■ **Consigne écrite 1**:
Pouvez-vous recopier à l'identique le passage de l'extrait sur le Palais du travail qui commence aux mots "UN PROJET CULTUREL" et s'arrête après "et du jazz." ?

■ **Extrait du texte**:
La fonction éducative sera renforcée avec l’ouverture de l’ « université populaire », en 1937, où sont dispensés des cours techniques permettant « d’élever le niveau général de la population ».
Le hall central changera bien souvent d’usage. Au début, il est occupé par la coopération, avec un cercle-brasserie où se déroule des banquets. En 1942, il deviendra le restaurant de la Légion française, et sera de nouveau transformé en 1948, pour devenir une salle des fêtes. En 1953, le service de télévision française s’y installera, pour émettre la télévision régionale.
Difficile de s’y retrouver à travers tant de changements. Finalement, c’est le théâtre qui va s’imposer et redonner une symbolique forte au bâtiment. Mais ce dernier est lui aussi passé par quelques évolutions…

UN PROJET CULTUREL

Le théâtre, ouvert en 1934, est le volet culturel du Palais du travail. Avec une salle de 1500 places, c’est le lieu de référence des spectacles d’opérette. Le but de la programmation est de « mettre le théâtre à la portée de tous ». Ce doit être un lieu de distraction, avec un rôle pédagogique. Il y a une à deux représentations par semaine, à des prix attractifs.
 La première métamorphose intervient avec l’arrivée de Roger Planchon. Jeune ardéchois de 26 ans, comédien et metteur en scène, il va apporter le projet de « théâtre dans la cité » inspiré par Jean Villar et son Théâtre National Populaire de Chaillot (à Paris). Il souhaite un outil à la mesure du Palais du travail, un véritable théâtre de création. Ainsi ouvre en octobre 1957, le « Théâtre de la cité ». La salle accueille des spectacles de théâtre, des opérettes, mais aussi de la chanson et du jazz.
Le théâtre va réellement prendre le devant en 1972, avec Roger Planchon, Patrice Chérreau et Robert Gilbert qui vont prendre la direction du TNP. Le Théâtre National Populaire se décentralise en déménageant de Paris à Villeurbanne. Le symbole est fort et correspond aux aspiration du TNP : en s’installant dans une ville ouvrière de banlieue, il s’inscrit complètement dans la volonté de démocratiser la culture et d’accueillir tous les publics. Le résultat est un franc succès, le TNP devient une institution dans toute l’agglomération. En 2002, c’est Christian Schiaretti qui devient directeur du TNP, prolongeant les fondements d’un théâtre populaire. Il va choisi de privilégier les textes classiques, pour offrir « le meilleur pour tous » : Molière, Victor Hugo, Shakespeare, …


UN PROJET MIS A JOUR
Pour le TNP, c’est aujourd’hui la fin d’un grand chantier de réhabilitation.

■ **Consigne écrite 2**:
Dans les lignes fournies, pouvez-vous redonner celles qui vont de la ligne contenant "You are a computer-use agent. 428x243 pixels." jusqu'à la dernière ligne, toutes deux comprises, en remplaçant "checkbox" par "tick box" sans rien modifier d'autre ? Laissez les images de côté dans votre réponse.

Lignes sources:
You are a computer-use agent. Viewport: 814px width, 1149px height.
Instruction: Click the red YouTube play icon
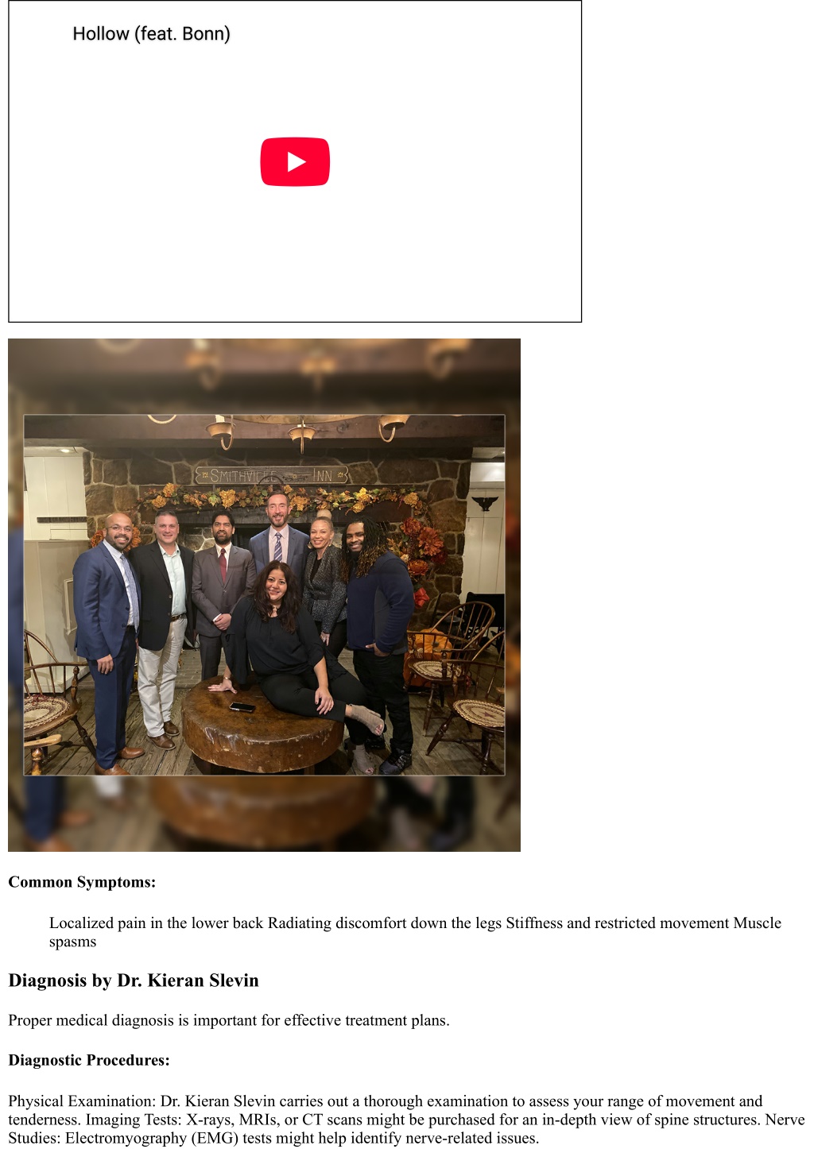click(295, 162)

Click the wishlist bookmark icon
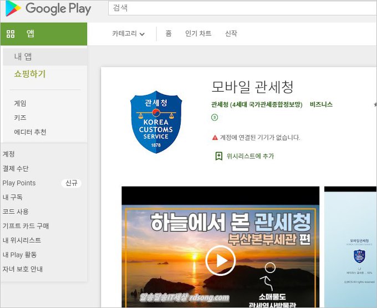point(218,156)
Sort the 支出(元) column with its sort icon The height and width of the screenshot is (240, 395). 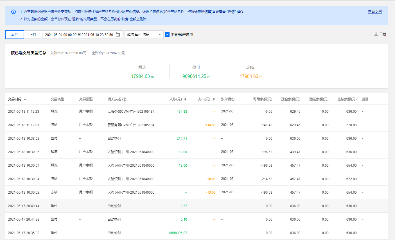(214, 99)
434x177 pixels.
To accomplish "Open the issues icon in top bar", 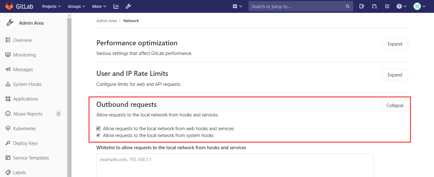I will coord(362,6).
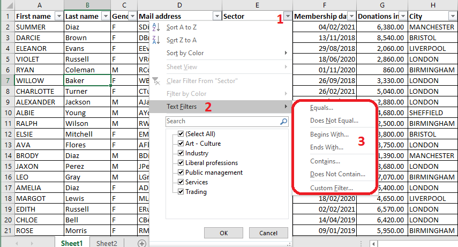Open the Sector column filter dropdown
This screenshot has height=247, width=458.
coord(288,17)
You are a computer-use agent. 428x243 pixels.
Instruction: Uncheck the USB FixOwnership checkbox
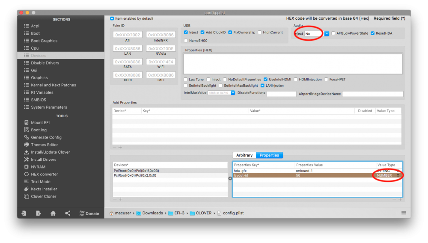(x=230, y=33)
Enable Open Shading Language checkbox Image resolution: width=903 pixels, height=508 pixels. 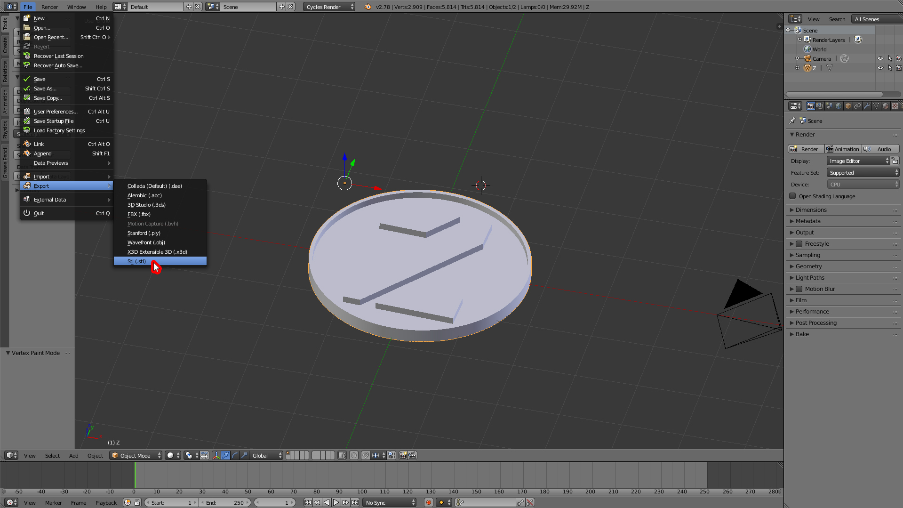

■ **Réponse finale 1**:
UN PROJET CULTUREL

Le théâtre, ouvert en 1934, est le volet culturel du Palais du travail. Avec une salle de 1500 places, c’est le lieu de référence des spectacles d’opérette. Le but de la programmation est de « mettre le théâtre à la portée de tous ». Ce doit être un lieu de distraction, avec un rôle pédagogique. Il y a une à deux représentations par semaine, à des prix attractifs.
 La première métamorphose intervient avec l’arrivée de Roger Planchon. Jeune ardéchois de 26 ans, comédien et metteur en scène, il va apporter le projet de « théâtre dans la cité » inspiré par Jean Villar et son Théâtre National Populaire de Chaillot (à Paris). Il souhaite un outil à la mesure du Palais du travail, un véritable théâtre de création. Ainsi ouvre en octobre 1957, le « Théâtre de la cité ». La salle accueille des spectacles de théâtre, des opérettes, mais aussi de la chanson et du jazz.

■ **Réponse finale 2**:
You are a computer-use agent. 428x243 pixels.
Instruction: Uncheck the USB FixOwnership tick box
(x=230, y=33)
Enable Open Shading Language tick box Image resolution: width=903 pixels, height=508 pixels. 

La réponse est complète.